> _Work to be completed_:
After locating the line that contains "Where should I", output that line and each one following it, exactly, to the end of the entries. No pictures.

START Supplied information

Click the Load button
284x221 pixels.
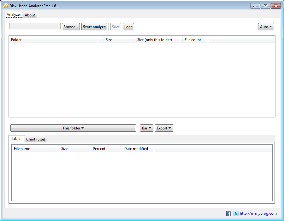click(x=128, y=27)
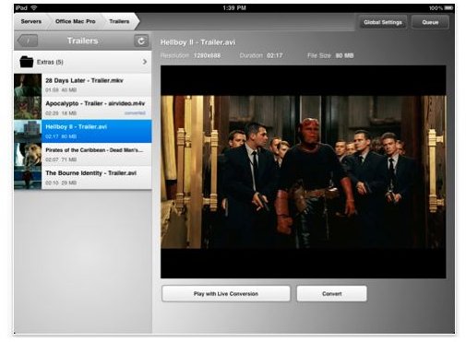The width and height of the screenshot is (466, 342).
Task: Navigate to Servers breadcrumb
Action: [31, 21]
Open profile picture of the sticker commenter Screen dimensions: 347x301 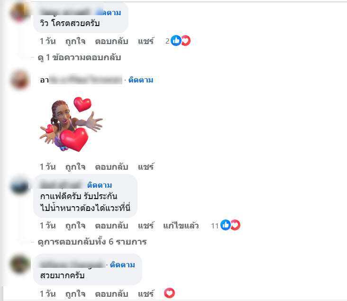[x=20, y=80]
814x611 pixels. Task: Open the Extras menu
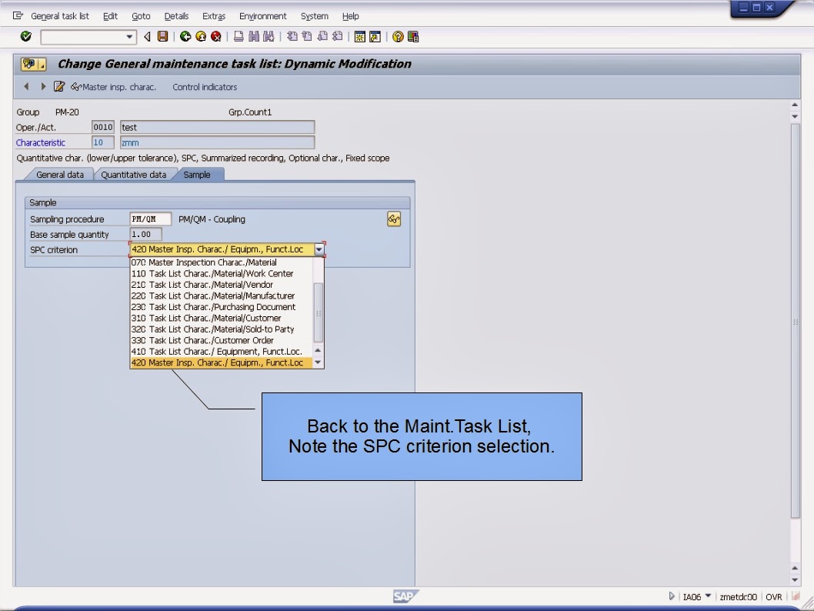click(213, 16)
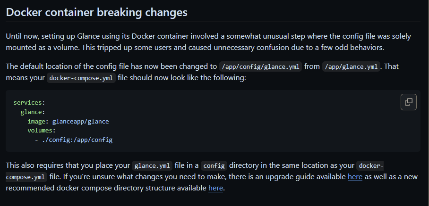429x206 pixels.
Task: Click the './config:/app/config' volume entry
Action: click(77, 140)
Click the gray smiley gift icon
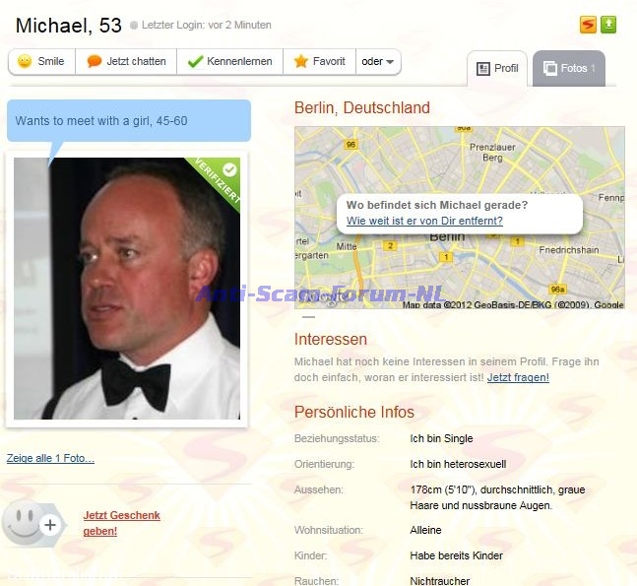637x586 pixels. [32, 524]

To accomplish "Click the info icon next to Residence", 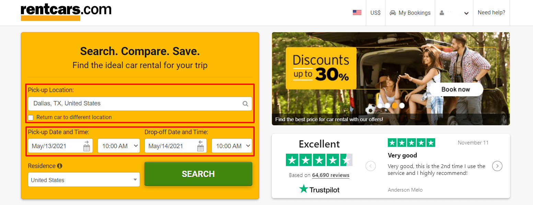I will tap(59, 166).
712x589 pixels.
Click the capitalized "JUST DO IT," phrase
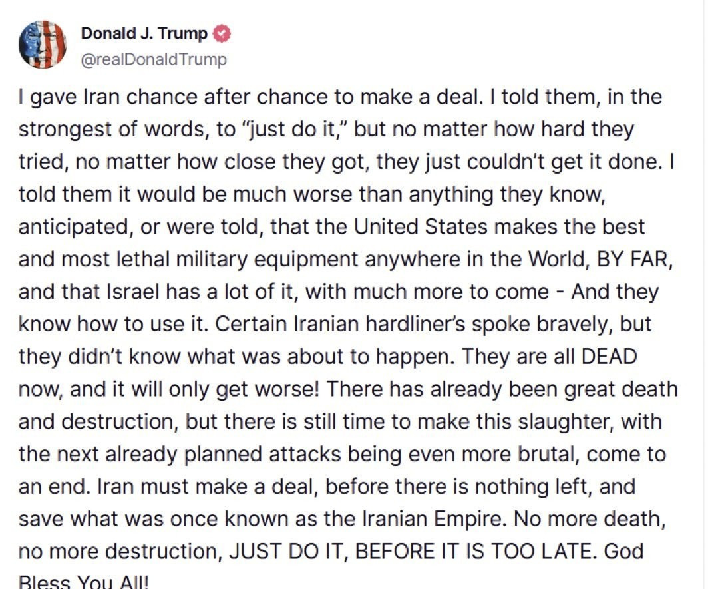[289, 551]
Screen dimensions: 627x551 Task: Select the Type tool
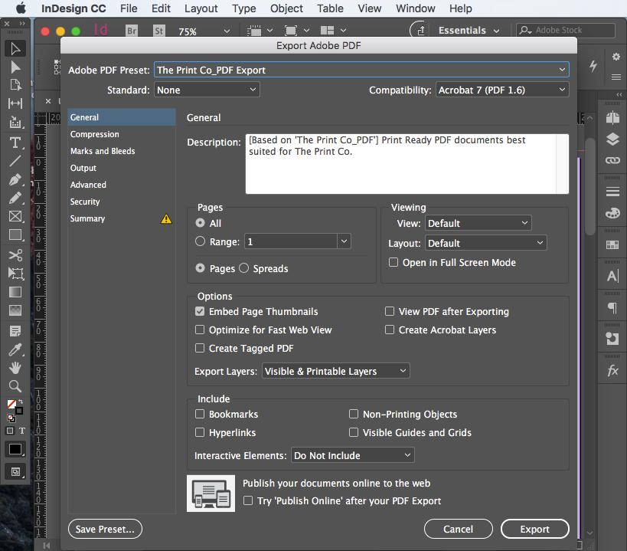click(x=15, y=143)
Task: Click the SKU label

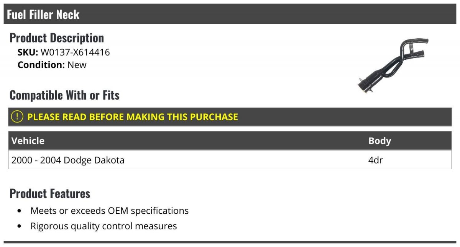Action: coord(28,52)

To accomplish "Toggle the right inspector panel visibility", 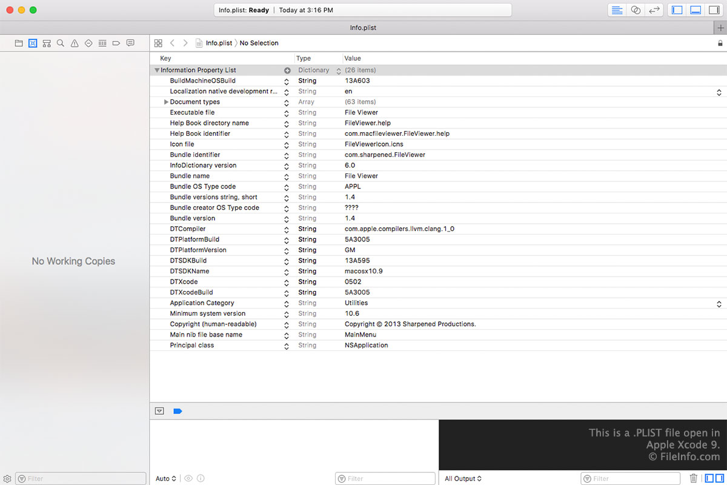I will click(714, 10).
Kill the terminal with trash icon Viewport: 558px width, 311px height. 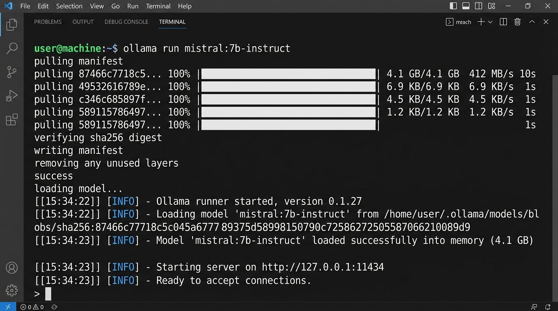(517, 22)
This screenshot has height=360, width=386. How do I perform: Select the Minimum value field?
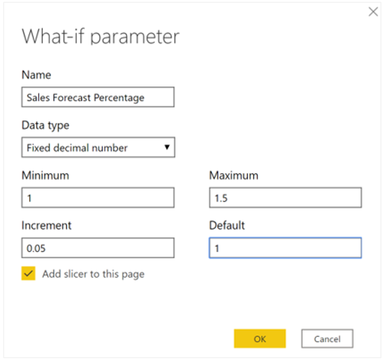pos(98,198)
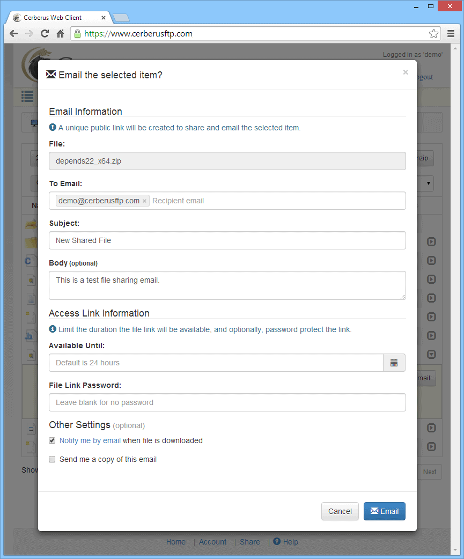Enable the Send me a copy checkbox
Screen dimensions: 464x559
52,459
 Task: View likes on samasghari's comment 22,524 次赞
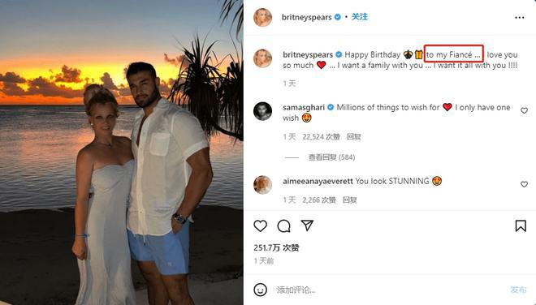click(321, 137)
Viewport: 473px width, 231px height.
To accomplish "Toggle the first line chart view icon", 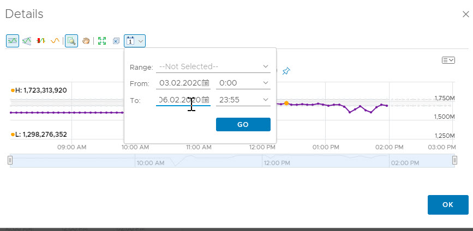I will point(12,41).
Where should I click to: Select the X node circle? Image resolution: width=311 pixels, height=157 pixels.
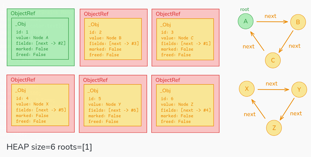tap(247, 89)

END Supplied information

> _Output_:
Where should I click to: Select the X node circle? Image resolution: width=311 pixels, height=157 pixels.
tap(247, 89)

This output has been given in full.